#### [DOCUMENT]
★ ★ ★ ★ ★
As teachers and managers, we have the challenges of keeping individuals mentally present, engaged, and accountable. If you're like me, you also want people to feel connected.
In this post, I will define mindfulness, discuss its benefits and suggest virtual mindfulness activities that can address these challenges.
(Side note: Want a simple way to reduce your stress and anxiety? Then try writing these 35 mindfulness journaling prompts to live more in the present moment).
What You Will Learn
- What is Mindfulness?
- Challenges of Virtual Learning and Working
- Benefits of Mindfulness
- 11 Virtual Mindfulness Activities to Do Over Zoom or Skype
- Final Thoughts on Virtual Mindfulness Activities
What is Mindfulness?
Mindfulness is about living in the present moment. It means being aware of how you are feeling and accepting it without judgement. When you practice mindfulness, you experience the world as it's happening. It’s intentional awareness.
You can practice mindfulness by using your five senses to experience the here and now.
Challenges of Virtual Learning and Working
School children are cut off from the social benefits of physically going to school, like a sense of belonging or the shared purpose they can find in extra-curricular activities. Whereas adults miss out on the conversations at the water cooler that can create relationships with co-workers… and a sense of bonding.
Adults and students of all ages miss out on the built-in social opportunities lunch breaks provide for people to break bread with one another, share stories and laugh together.
Accountability is also a challenge with virtual communication. Children, especially younger ones, need more guidance and prompting to stay on task. I’ve seen this first hand with my kindergarten and 1st grade children.
★ ★ ★ ★ ★
#### [INFORMATION PROVIDED]
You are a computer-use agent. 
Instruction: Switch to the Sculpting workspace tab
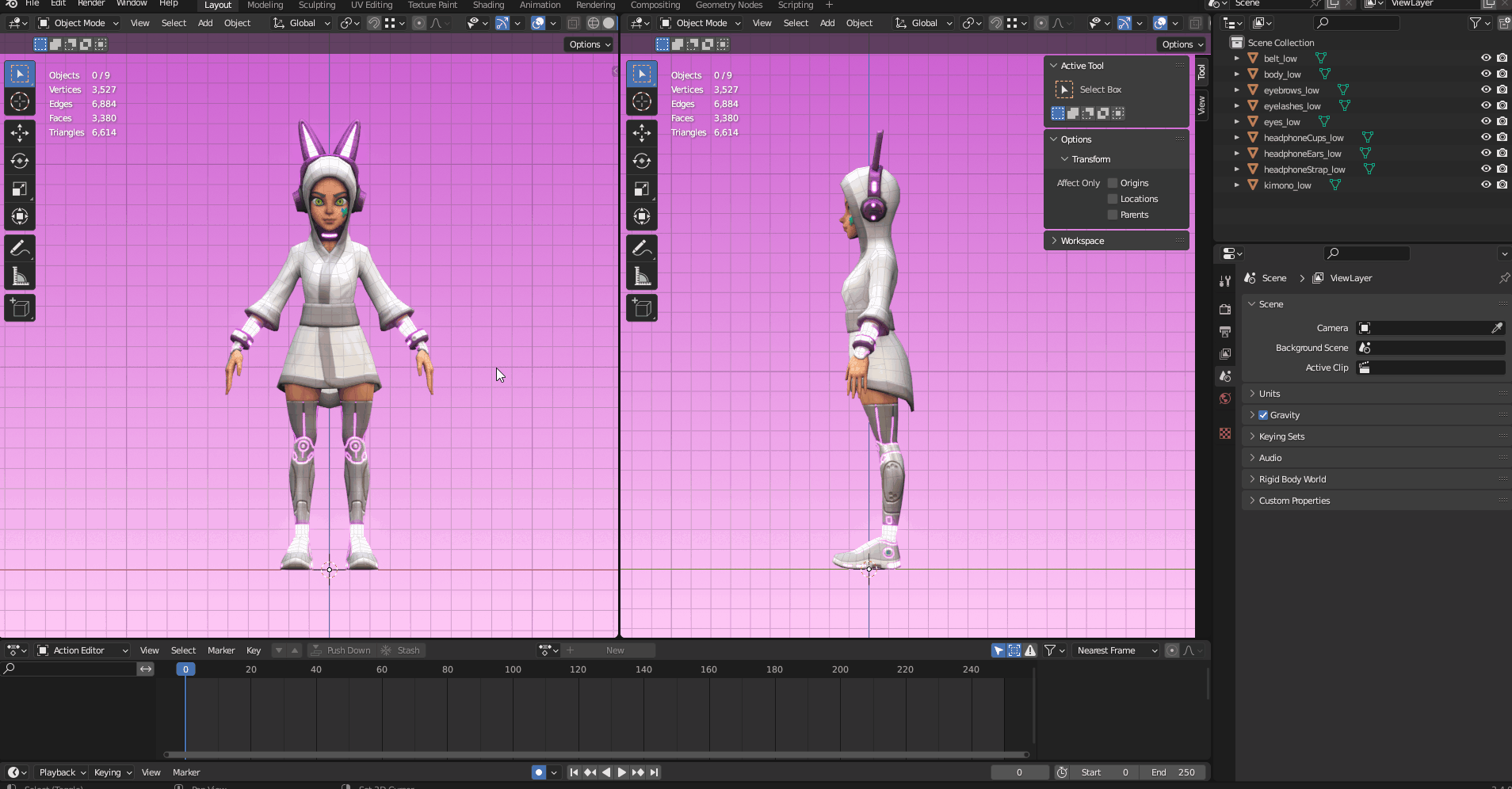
★ ★ ★ ★ ★
#### [WORK TO COMPLETE]
Reproduce word for word the stretch of the virtual mindfulness post that opens with the words "You can practice" and closes with "sense of bonding.".

#### [ANSWER TO THE TASK]
You can practice mindfulness by using your five senses to experience the here and now.
Challenges of Virtual Learning and Working
School children are cut off from the social benefits of physically going to school, like a sense of belonging or the shared purpose they can find in extra-curricular activities. Whereas adults miss out on the conversations at the water cooler that can create relationships with co-workers… and a sense of bonding.